DerwenAI / pytextrank

Python implementation of TextRank algorithms ("textgraphs") for phrase extraction
https://derwen.ai/docs/ptr/
MIT License
2.15k stars 333 forks source link

ValueError: Cannot get dimension 'nO' for model 'sparse_linear': value unset #165

Closed kaiyungtan closed 1 year ago

kaiyungtan commented 3 years ago

Hi,I am trying out pytextrank for extractive summarization. I used the example code provided. but it didn't work.

the error come from this code:

# add PyTextRank to the spaCy pipeline
nlp.add_pipe('textrank', last=True)

ValueError: [E002] Can't find factory for 'textrank' for language English (en). This usually happens when spaCy calls nlp.create_pipe with a custom component name that's not registered on the current language class. If you're using a Transformer, make sure to install 'spacy-transformers'. If you're using a custom component, make sure you've added the decorator @Language.component (for function components) or @Language.factory (for class components).

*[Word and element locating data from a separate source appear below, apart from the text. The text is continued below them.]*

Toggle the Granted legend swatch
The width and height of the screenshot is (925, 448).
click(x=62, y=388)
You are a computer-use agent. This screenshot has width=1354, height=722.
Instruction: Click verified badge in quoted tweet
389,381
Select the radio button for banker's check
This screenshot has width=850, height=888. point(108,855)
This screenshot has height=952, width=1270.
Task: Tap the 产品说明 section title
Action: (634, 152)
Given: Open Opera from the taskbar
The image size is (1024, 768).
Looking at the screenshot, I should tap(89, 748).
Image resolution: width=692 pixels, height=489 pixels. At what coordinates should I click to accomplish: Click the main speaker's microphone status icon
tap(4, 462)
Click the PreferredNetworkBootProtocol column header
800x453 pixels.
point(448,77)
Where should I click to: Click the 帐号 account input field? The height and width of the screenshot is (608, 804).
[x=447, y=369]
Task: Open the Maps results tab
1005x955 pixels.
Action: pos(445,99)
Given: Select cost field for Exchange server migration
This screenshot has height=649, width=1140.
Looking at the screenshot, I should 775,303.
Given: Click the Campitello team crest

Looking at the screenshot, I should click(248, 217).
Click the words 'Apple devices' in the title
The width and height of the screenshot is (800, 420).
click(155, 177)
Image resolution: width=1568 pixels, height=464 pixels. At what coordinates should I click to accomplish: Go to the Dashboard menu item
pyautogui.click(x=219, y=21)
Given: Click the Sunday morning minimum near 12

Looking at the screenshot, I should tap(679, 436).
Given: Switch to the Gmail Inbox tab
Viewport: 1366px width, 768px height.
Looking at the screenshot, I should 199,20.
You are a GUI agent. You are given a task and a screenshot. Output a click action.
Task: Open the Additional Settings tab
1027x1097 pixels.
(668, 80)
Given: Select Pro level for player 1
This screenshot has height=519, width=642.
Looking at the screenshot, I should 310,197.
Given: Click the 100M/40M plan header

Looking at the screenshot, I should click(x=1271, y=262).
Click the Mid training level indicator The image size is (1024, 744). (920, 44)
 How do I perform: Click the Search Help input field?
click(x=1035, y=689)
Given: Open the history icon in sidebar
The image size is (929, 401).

Available factories: attribute_ruler, tok2vec, merge_noun_chunks, merge_entities, merge_subtokens, token_splitter, parser, beam_parser, entity_linker, ner, beam_ner, entity_ruler, lemmatizer, tagger, morphologizer, senter, sentencizer, textcat, textcat_multilabel, en.lemmatizer

So, I edited the code as follow:

# add PyTextRank to the spaCy pipeline
nlp.add_pipe('textcat','textrank', last=True)

ValueError: Cannot get dimension 'nO' for model 'sparse_linear': value unset

I checked nlp.pipe_names:

['tok2vec', 'tagger', 'parser', 'ner', 'attribute_ruler', 'lemmatizer', 'textrank']

and my spacy version and details:

spaCy version 3.0.0rc5
Platform Linux-4.14.225-121.362.amzn1.x86_64-x86_64-with-glibc2.9 Python version 3.6.13
Pipelines en_core_web_sm (3.0.0)

Do you know how could I solve this issue?

Thanks

louisguitton commented 3 years ago

Hi @kaiyungtan , thanks for checking out pytextrank.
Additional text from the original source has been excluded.